ANTS Performance Profiler 9

Profiling File IO

ANTS Performance Profiler lets you record when your application reads from and writes to discs, including network drives. If your application is performing poorly and writes to disc over a slow or unstable network connection, for example, I/O profiling may help you locate performance problems.

Profiling File I/O is only available in ANTS Performance Profiler Professional edition, and on Windows Vista or later, or Microsoft Server 2008 or later.

Profiling File I/O isn't available for Windows Store apps, because WinRT apps have limited access to the file system. But you can collect I/O information in any other type of profiling session by clicking a check box when you're setting up.

Setting up File I/O profiling

You can enable File I/O profiling when you set up a profiling session.

File I/O profiling is listed under the Additional profiler options for each type of session:

To set it up, ensure the check box is selected, choose your other options and performance counters, and click Start profiling.

Once profiling starts, the profiling results view shows the call tree. From the Timing Options dropdown menu, select Wall-clock time (CPU time does not include time spent blocked waiting for File I/O).
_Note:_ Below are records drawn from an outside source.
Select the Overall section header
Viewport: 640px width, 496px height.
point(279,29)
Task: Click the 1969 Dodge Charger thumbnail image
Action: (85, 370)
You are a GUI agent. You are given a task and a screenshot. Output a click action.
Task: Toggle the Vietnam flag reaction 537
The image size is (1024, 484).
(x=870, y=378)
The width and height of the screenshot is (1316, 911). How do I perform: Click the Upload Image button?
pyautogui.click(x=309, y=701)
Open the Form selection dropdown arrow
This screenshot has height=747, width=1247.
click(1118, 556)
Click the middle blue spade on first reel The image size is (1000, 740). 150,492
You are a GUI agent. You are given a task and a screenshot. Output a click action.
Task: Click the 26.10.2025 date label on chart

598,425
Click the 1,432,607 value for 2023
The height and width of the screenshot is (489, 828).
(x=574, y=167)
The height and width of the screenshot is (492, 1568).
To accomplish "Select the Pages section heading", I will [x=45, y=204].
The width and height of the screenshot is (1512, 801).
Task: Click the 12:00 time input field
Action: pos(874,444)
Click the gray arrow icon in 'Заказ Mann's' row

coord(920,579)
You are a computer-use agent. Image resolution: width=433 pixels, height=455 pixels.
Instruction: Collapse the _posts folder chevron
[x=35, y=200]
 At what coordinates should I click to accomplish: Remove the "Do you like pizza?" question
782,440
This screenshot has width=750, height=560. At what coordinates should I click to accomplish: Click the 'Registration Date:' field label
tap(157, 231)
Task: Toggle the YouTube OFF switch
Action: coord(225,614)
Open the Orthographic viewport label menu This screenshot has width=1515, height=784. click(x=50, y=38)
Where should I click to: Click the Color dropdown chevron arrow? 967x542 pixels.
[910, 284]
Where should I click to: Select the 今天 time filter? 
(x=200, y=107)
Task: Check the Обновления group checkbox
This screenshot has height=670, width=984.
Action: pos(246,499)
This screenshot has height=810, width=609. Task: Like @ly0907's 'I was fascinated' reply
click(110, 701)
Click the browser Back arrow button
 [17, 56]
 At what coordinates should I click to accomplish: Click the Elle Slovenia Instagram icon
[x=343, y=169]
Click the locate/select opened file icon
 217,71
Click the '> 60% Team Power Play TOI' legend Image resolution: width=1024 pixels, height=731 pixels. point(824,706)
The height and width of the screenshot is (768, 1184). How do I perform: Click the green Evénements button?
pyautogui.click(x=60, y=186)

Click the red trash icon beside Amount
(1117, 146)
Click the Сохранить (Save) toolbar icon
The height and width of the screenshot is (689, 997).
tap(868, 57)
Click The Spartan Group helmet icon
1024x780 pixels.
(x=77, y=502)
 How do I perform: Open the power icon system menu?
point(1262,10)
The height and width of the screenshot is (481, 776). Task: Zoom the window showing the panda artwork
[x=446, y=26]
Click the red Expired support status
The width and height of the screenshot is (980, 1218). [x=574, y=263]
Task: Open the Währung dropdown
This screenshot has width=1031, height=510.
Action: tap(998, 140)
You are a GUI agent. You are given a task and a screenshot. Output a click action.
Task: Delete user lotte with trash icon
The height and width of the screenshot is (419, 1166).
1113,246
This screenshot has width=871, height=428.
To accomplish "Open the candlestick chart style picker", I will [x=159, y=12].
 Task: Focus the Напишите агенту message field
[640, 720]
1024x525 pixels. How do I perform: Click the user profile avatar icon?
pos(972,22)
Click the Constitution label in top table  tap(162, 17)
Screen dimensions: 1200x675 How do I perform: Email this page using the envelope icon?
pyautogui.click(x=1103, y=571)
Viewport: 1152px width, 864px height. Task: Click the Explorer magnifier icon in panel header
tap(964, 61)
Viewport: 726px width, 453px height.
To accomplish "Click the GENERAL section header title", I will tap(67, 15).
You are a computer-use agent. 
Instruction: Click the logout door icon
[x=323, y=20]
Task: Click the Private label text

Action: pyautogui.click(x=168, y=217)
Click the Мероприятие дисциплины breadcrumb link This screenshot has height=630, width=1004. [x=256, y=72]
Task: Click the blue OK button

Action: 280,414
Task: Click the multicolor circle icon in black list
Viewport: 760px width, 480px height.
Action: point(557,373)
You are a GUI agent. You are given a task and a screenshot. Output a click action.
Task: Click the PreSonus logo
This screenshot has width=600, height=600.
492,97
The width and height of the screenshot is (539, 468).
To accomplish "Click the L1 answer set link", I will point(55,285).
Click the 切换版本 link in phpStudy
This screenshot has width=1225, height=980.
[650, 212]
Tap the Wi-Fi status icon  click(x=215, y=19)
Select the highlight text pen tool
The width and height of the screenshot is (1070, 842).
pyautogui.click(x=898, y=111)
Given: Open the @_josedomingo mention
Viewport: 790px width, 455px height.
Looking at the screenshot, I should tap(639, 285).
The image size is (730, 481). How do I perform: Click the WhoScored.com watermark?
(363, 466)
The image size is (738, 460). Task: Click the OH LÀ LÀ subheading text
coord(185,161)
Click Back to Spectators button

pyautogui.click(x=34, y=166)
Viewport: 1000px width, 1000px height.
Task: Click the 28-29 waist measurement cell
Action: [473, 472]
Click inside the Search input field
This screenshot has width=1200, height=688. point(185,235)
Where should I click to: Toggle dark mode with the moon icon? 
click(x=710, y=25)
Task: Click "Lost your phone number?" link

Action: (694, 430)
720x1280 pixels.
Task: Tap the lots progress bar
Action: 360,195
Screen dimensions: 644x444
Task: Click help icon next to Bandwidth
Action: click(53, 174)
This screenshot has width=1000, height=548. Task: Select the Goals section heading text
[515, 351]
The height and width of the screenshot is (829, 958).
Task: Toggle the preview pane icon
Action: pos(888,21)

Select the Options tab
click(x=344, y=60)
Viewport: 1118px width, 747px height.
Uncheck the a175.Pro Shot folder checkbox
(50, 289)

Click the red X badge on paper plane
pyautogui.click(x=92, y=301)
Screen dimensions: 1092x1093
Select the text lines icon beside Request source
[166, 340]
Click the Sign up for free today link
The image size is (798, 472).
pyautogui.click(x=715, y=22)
When you have identified a slow line of code which involves reading from or writing to a disc, from the profiling results view dropdown menu, select File I/O.

Viewing File I/O results while profiling

  1. Select the portion of the timeline that you are interested in; see The timeline.
  2. On the Show menu, select File I/O.

    Note that the timeline isn't automatically updated while profiling File I/O. To display queries performed since you switched to File I/O view, click Refresh:

 

Viewing File I/O results after profiling

If profiling has finished, select File I/O from the Show menu.

Linking back to your code

To find which of your code's methods caused File I/O to occur:

  1. Select the time when the I/O occurred on the timeline.
    Include some time just before the I/O because the method which caused the I/O will be called before the I/O takes place.
    Areas with I/O activity are shown with green shading in the events bar:
  2. Select the area you're interested in on the timeline, and switch back to the Performance view by selecting Call tree from the profiling results view dropdown menu.
  3. Under Tree View Display Options, select Methods with source.
  4. In the tree view, the method which caused the File I/O should be found in the area you selected:

    Line-level timings can be used to look for code that could be optimized.